Incursion dans des prisons de plastique...
Le photographe Christophe Chammartin a illustré les terribles conditions de travail et d'existence de migrants à Almeiria

Plusieurs séjours dans la région andalouse d'Almeria, au sud de l'Espagne, ont permis au photographe professionnel Christophe Chammartin de ramener une série d'images poignantes témoignant de la vie de migrants employés dans l'agriculture intensive. Un reportage primé à la 34e Bourse du Talent, qui lève un pan de voile sur ces «forçats du légume» s'échinant dans les serres. Voyage au cœur d'un microcosme multiculturel, des «prisons de plastique» aux baraquements de fortune, à travers un quotidien de misère, de marginalité et d'espoir.

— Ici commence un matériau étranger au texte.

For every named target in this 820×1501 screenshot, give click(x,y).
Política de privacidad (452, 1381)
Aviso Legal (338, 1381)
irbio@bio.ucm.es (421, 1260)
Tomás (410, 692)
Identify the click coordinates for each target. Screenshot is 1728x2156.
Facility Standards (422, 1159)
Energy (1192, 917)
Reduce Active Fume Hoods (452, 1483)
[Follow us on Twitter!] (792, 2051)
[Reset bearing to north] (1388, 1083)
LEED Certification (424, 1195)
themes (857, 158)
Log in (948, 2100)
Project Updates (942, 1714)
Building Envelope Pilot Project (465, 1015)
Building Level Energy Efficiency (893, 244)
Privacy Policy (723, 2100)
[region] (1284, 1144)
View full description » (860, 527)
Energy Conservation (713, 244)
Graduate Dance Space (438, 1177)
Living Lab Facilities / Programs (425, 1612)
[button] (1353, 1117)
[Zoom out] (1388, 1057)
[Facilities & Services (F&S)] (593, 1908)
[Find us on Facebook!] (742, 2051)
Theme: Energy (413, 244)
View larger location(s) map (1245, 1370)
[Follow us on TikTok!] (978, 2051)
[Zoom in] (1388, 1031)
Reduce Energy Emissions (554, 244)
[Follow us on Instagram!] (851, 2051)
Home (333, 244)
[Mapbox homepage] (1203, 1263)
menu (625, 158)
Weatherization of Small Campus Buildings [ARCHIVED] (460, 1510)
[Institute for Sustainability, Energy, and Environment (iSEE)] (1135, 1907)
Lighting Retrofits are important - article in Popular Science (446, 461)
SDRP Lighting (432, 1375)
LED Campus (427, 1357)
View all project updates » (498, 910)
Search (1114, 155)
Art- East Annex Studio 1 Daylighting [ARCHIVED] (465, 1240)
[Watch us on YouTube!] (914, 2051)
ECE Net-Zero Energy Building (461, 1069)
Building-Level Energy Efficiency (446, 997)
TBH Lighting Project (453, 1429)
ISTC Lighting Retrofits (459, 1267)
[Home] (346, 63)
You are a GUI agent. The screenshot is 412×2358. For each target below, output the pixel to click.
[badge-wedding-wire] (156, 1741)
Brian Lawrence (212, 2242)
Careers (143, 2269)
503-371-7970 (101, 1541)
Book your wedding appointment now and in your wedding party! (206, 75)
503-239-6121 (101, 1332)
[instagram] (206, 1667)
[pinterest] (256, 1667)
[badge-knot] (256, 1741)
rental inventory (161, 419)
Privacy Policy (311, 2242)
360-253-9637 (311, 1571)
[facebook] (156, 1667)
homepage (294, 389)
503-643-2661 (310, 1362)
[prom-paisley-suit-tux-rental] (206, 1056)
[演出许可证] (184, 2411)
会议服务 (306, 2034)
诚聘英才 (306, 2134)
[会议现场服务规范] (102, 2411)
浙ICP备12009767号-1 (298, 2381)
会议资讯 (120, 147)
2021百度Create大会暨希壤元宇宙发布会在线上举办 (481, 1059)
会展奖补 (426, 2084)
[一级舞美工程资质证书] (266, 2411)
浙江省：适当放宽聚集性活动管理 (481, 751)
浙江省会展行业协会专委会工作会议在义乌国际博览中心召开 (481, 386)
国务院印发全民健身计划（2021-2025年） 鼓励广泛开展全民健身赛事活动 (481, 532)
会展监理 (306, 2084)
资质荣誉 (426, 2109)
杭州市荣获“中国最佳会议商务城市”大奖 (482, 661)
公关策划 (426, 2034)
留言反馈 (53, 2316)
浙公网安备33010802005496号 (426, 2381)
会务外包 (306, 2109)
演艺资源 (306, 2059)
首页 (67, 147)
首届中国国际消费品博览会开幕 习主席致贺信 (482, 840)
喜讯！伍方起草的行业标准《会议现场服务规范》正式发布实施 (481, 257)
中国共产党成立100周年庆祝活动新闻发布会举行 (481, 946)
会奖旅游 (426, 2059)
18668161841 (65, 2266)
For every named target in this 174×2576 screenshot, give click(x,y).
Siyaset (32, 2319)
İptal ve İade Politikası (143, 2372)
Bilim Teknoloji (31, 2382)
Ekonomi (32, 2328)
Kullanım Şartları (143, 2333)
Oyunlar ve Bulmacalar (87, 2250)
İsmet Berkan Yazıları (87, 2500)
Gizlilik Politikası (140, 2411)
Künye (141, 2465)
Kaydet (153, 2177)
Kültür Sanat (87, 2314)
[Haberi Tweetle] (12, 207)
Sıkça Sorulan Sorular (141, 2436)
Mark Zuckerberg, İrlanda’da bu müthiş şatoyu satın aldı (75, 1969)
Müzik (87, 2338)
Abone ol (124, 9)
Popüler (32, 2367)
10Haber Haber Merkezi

Eté 2005, Almeria, sud de l'Espagne. Christophe Chammartin effectue un voyage touristique avec sa famille quand il découvre, au gré de ses pérégrinations, une étrange «mer de plastique». Une étendue laiteuse de 32'000 hectares consacrée à la culture sous serres et où travaillent quelque 100'000 migrants. De quoi attirer l'attention du photographe qui a fait de l'agriculture et des questions migratoires ses sujets de prédilection. L'homme se promet de revenir. Il veut pénétrer cette réalité de l'intérieur, la comprendre, partager le vécu de ces hommes arrachés à leur terre par l'espoir d'une vie meilleure. En tant qu'européen, il se sent concerné par leur destinée non loin de nos frontières. D'autant plus que les trois millions de tonnes de fruits et légumes produits dans cette zone «grande comme le canton de Genève» finissent en grande partie sur les étals du vieux continent. Plusieurs séjours en 2006 et 2007 vont confronter Christophe Chammartin à un microcosme impitoyable, regroupant essentiellement des sans-papiers originaires du Maroc mais aussi de l'Afrique subsaharienne, d'Amérique latine et des pays de l'Est.

Corvéables à merci
«Les conditions de travail et de vie des migrants sont très dures», déclare le photographe. «Chaque matin, ils attendent à un coin de route, dans l'espoir de faire partie des recrutés. Ceux qui sont pris touchent des salaires dérisoires. La convention de la branche - au demeurant une des plus basses d'Espagne - prévoit un tarif horaire de 6 euros, mais rares sont les employeurs qui la respectent.» Payés le plus souvent une trentaine d'euros par jour même avec les heures supplémentaires, les travailleurs s'échinent de surcroît sous des températures pouvant atteindre 50 degrés et plus. Leur présence dans les serres est relativement récente. Il y a à peine trente ans, Almeria n'était encore qu'une région pauvre et désertique. Elle a été apprivoisée à coup de pompages des nappes phréatiques et d'un recours démesuré aux engrais et pesticides pour devenir, aujourd'hui, un des piliers de l'économie espagnole. Et l'exemple d'une cassure écologique...

Aucune vie sociale
Le photographe souligne aussi les dangers des pesticides sur la santé de la main-d'œuvre. «Des produits interdits chez nous et à l'origine de problèmes respiratoires. Les maux de dos sont également fréquents en raison des lourdes charges que transportent les migrants.» Autant d'éléments qui ne les incitent pas pour autant à se syndiquer. Et pour cause. «Le syndicat des ouvriers des champs ne compte qu'un millier d'affiliés. La raison tient au coût de la cotisation mais surtout à la peur des travailleurs d'être virés; des travailleurs en surnombre - la moitié d'entre eux est sans emploi - et le plus souvent sans statut légal.» Un facteur qui influe aussi négativement sur leurs conditions d'existence. «Les immigrés peuvent difficilement louer des logements. Ils vivent généralement hors des villes, dans des cabanes, des garages, des maisons à l'abandon, des abris de plastique. Loin de leur terre, coupés de leur famille, privés de vie sociale, ils mènent une existence très dure.» Un quotidien où sourde une violence sous-jacente et une solitude à laquelle n'est pas non plus étrangère la population locale. «Très conservatrice, la société andalouse peut se montrer raciste. Certains bars refusent leur accès aux migrants ou ne les servent pas», note encore le photographe qui a été aidé dans sa démarche par un syndicaliste marocain et un ancien secrétaire du SIB, Gérard Forster, largement engagé dans la défense de cette population et depuis décédé (le photographe lui a d'ailleurs dédié son travail).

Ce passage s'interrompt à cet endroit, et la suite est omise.